See, there never was any chance the Democratic Congress could force the president to accept firm timetables for withdrawing from Iraq. They simply can’t muster the two-thirds majority vote necessary to override a presidential veto. Discussing the issue without acknowledging that brute political fact is simply childish.

So what to do? Forcing Bush to veto an Iraq appropriations bill containing timetables for withdrawal made perfect political sense. Everybody got to put their marker down one time. If it were up to congressional Democrats, U.S. troops would begin pulling out of Iraq forthwith, a tactical retreat from one of the great strategic blunders in U.S. military history.

But it’s not up to them. Meanwhile, orchestrating a series of purely symbolic showdowns between Congress and the White House over the next several months offered diminishing returns at best. Sure, Democrats could have passed the same appropriations bill another time or two while Bush jetted around to military bases whooping about “Defeatocrats” surrendering to the terrorists and stabbing our brave soldiers in the back.

Because TV thrives on dramatic, emotionally loaded conflict, the president and Darth Cheney would be getting plenty of airtime. Other issues like health care, global warming, the appalling scandal at the Justice Department would sink out of sight.

Writing in the Guardian, Michael Tomasky does the math: “The key number here is 61. That’s the number of Democrats in the House of Representatives who represent districts that Bush carried in 2004 (by contrast, only eight Republicans represent districts that John Kerry won). Many of these 61 are scared to death that they could lose their seats in 2008, and with good reason.”

----

**Problem details**
Please retype the commentary on Iraq withdrawal timetables in full, word for word. The material that comes next is separate from the commentary on Iraq withdrawal timetables.

**Raw records**
----

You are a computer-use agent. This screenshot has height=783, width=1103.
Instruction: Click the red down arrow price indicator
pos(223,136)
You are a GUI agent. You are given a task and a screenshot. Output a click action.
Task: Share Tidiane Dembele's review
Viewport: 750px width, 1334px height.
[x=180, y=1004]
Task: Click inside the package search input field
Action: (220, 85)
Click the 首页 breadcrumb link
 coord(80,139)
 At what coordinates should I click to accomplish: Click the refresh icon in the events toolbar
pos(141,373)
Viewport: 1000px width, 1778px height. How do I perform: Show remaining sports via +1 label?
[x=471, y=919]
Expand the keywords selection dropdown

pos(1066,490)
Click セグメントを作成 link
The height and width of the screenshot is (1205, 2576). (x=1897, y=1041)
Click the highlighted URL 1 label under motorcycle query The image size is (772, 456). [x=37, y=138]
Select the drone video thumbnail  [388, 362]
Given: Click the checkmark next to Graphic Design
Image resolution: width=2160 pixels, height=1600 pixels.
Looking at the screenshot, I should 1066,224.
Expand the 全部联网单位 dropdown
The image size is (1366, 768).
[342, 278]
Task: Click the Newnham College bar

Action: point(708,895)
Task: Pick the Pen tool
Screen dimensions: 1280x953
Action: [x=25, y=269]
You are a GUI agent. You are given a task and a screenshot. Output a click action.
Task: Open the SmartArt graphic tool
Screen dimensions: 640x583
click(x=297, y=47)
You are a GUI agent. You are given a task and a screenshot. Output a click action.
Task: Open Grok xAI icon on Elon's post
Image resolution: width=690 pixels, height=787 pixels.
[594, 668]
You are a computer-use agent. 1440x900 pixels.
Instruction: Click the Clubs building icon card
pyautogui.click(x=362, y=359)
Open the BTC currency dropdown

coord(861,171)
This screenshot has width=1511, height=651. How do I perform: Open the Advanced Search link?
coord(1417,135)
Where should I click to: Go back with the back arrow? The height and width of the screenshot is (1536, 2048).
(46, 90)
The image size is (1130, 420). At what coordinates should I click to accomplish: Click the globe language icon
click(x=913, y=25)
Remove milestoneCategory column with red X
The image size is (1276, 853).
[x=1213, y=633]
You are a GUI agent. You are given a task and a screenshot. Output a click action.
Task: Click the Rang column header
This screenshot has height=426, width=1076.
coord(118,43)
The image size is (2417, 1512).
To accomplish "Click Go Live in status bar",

----

**Answer**
See, there never was any chance the Democratic Congress could force the president to accept firm timetables for withdrawing from Iraq. They simply can’t muster the two-thirds majority vote necessary to override a presidential veto. Discussing the issue without acknowledging that brute political fact is simply childish.

So what to do? Forcing Bush to veto an Iraq appropriations bill containing timetables for withdrawal made perfect political sense. Everybody got to put their marker down one time. If it were up to congressional Democrats, U.S. troops would begin pulling out of Iraq forthwith, a tactical retreat from one of the great strategic blunders in U.S. military history.

But it’s not up to them. Meanwhile, orchestrating a series of purely symbolic showdowns between Congress and the White House over the next several months offered diminishing returns at best. Sure, Democrats could have passed the same appropriations bill another time or two while Bush jetted around to military bases whooping about “Defeatocrats” surrendering to the terrorists and stabbing our brave soldiers in the back.

Because TV thrives on dramatic, emotionally loaded conflict, the president and Darth Cheney would be getting plenty of airtime. Other issues like health care, global warming, the appalling scandal at the Justice Department would sink out of sight.

Writing in the Guardian, Michael Tomasky does the math: “The key number here is 61. That’s the number of Democrats in the House of Representatives who represent districts that Bush carried in 2004 (by contrast, only eight Republicans represent districts that John Kerry won). Many of these 61 are scared to death that they could lose their seats in 2008, and with good reason.”